* WHAT IS BEING ASKED *
Across the entries below, tally every line that holds the string "each" and reply with the number only.

* ENTRIES SHOWN *

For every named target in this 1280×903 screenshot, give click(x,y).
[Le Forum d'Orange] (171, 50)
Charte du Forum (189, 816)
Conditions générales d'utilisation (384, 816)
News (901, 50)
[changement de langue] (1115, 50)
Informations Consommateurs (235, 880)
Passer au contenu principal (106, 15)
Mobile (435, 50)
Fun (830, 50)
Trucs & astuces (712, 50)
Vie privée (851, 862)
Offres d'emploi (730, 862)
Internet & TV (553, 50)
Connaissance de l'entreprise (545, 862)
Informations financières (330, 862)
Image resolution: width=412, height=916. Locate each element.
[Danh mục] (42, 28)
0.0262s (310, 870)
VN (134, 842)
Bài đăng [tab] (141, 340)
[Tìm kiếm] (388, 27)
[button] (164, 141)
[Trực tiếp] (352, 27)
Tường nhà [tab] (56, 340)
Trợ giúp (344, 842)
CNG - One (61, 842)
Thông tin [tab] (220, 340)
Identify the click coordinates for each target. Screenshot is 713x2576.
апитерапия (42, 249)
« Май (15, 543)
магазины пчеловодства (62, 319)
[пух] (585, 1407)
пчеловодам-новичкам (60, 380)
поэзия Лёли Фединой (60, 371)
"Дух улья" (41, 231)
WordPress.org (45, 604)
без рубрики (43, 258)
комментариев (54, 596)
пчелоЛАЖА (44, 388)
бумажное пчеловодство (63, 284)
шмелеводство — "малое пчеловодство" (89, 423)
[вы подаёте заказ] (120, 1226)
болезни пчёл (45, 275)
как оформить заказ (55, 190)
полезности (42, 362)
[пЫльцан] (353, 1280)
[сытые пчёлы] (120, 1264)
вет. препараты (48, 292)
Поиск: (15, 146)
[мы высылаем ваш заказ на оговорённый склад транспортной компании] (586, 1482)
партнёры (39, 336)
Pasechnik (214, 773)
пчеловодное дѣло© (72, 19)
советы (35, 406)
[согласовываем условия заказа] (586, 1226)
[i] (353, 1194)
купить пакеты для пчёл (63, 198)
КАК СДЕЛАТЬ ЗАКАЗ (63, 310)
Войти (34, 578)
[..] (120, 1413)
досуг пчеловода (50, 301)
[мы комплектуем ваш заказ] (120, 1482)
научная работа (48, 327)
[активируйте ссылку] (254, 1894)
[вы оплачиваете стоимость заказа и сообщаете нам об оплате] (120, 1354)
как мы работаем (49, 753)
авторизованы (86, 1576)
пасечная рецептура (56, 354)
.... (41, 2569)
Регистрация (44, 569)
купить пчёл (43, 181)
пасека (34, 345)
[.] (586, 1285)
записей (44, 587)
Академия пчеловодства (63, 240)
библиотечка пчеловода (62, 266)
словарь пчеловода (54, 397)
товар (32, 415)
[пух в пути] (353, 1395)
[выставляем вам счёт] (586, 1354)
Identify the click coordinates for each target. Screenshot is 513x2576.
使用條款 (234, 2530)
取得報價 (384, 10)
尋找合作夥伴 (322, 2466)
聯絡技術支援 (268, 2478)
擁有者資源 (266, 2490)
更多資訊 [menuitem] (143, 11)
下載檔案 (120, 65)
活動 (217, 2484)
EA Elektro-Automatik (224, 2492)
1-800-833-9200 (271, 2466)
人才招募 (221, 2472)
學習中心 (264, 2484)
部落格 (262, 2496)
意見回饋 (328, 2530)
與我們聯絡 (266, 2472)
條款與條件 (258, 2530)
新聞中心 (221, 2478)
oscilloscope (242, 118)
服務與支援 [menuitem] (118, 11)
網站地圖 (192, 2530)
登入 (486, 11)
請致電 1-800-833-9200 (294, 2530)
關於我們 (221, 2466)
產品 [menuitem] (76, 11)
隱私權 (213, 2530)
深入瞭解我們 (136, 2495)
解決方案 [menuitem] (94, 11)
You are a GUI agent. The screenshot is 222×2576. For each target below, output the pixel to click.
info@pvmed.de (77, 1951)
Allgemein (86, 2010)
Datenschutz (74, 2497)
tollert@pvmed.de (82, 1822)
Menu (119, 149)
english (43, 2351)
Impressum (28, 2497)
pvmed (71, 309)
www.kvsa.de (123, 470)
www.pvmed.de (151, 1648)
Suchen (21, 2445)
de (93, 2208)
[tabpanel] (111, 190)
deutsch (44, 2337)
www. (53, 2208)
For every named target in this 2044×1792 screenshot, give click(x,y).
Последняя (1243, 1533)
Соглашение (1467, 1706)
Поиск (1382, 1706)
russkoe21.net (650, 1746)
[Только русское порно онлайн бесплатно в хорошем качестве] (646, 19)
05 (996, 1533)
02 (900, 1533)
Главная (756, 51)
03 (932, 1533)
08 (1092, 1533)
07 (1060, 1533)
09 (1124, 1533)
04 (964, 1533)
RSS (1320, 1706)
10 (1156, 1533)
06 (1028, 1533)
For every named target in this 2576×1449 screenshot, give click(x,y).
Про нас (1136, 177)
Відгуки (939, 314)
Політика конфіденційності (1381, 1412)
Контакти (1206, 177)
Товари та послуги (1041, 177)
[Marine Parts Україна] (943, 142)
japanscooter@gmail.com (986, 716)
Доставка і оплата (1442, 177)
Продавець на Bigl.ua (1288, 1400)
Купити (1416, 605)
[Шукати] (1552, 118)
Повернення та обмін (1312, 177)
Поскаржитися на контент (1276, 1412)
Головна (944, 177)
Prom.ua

* SOLUTION TO THE EXERCISE *
4